Written request
Copy every line of the listing below word for word, in the same order.

(Target pointing data)
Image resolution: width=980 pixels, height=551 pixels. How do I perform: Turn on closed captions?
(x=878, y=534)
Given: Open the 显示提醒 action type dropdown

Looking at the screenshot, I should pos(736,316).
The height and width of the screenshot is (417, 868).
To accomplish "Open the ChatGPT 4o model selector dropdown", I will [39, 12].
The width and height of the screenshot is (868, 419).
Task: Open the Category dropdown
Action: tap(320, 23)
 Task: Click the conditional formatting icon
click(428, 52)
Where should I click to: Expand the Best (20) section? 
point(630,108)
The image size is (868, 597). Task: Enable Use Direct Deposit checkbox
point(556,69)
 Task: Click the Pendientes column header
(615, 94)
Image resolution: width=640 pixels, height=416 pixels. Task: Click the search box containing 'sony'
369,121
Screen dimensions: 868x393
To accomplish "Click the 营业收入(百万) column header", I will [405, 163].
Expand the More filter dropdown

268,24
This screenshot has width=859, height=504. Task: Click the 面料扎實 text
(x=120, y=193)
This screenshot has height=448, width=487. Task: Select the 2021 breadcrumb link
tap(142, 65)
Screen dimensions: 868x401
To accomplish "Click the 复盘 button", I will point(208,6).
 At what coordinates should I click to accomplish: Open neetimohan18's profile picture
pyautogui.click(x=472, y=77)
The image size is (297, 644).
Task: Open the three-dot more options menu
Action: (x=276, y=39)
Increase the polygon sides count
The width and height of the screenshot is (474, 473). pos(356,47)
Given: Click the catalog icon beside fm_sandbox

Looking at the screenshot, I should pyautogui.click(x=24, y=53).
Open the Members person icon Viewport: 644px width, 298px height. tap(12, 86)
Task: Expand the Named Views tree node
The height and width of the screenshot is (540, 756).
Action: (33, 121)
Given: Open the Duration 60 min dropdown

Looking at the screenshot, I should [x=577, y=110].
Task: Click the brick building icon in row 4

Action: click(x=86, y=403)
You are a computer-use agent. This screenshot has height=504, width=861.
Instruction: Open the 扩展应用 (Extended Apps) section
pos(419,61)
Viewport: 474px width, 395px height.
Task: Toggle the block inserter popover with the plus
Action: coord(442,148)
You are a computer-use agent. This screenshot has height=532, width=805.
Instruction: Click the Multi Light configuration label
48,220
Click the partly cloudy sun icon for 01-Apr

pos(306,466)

Exercise answer
Image resolution: width=980 pixels, height=551 pixels. How do I perform: Turn on closed captions?
(x=878, y=534)
Given: Open the 显示提醒 action type dropdown

Looking at the screenshot, I should pos(736,316).
The height and width of the screenshot is (417, 868).
To accomplish "Open the ChatGPT 4o model selector dropdown", I will [39, 12].
The width and height of the screenshot is (868, 419).
Task: Open the Category dropdown
Action: tap(320, 23)
 Task: Click the conditional formatting icon
click(428, 52)
Where should I click to: Expand the Best (20) section? 
point(630,108)
The image size is (868, 597). Task: Enable Use Direct Deposit checkbox
point(556,69)
 Task: Click the Pendientes column header
(615, 94)
Image resolution: width=640 pixels, height=416 pixels. Task: Click the search box containing 'sony'
369,121
Screen dimensions: 868x393
To accomplish "Click the 营业收入(百万) column header", I will [405, 163].
Expand the More filter dropdown

268,24
This screenshot has width=859, height=504. Task: Click the 面料扎實 text
(x=120, y=193)
This screenshot has height=448, width=487. Task: Select the 2021 breadcrumb link
tap(142, 65)
Screen dimensions: 868x401
To accomplish "Click the 复盘 button", I will point(208,6).
 At what coordinates should I click to accomplish: Open neetimohan18's profile picture
pyautogui.click(x=472, y=77)
The image size is (297, 644).
Task: Open the three-dot more options menu
Action: (x=276, y=39)
Increase the polygon sides count
The width and height of the screenshot is (474, 473). pos(356,47)
Given: Click the catalog icon beside fm_sandbox

Looking at the screenshot, I should pyautogui.click(x=24, y=53).
Open the Members person icon Viewport: 644px width, 298px height. tap(12, 86)
Task: Expand the Named Views tree node
The height and width of the screenshot is (540, 756).
Action: (33, 121)
Given: Open the Duration 60 min dropdown

Looking at the screenshot, I should [x=577, y=110].
Task: Click the brick building icon in row 4

Action: click(x=86, y=403)
You are a computer-use agent. This screenshot has height=504, width=861.
Instruction: Open the 扩展应用 (Extended Apps) section
pos(419,61)
Viewport: 474px width, 395px height.
Task: Toggle the block inserter popover with the plus
Action: coord(442,148)
You are a computer-use agent. This screenshot has height=532, width=805.
Instruction: Click the Multi Light configuration label
48,220
Click the partly cloudy sun icon for 01-Apr

pos(306,466)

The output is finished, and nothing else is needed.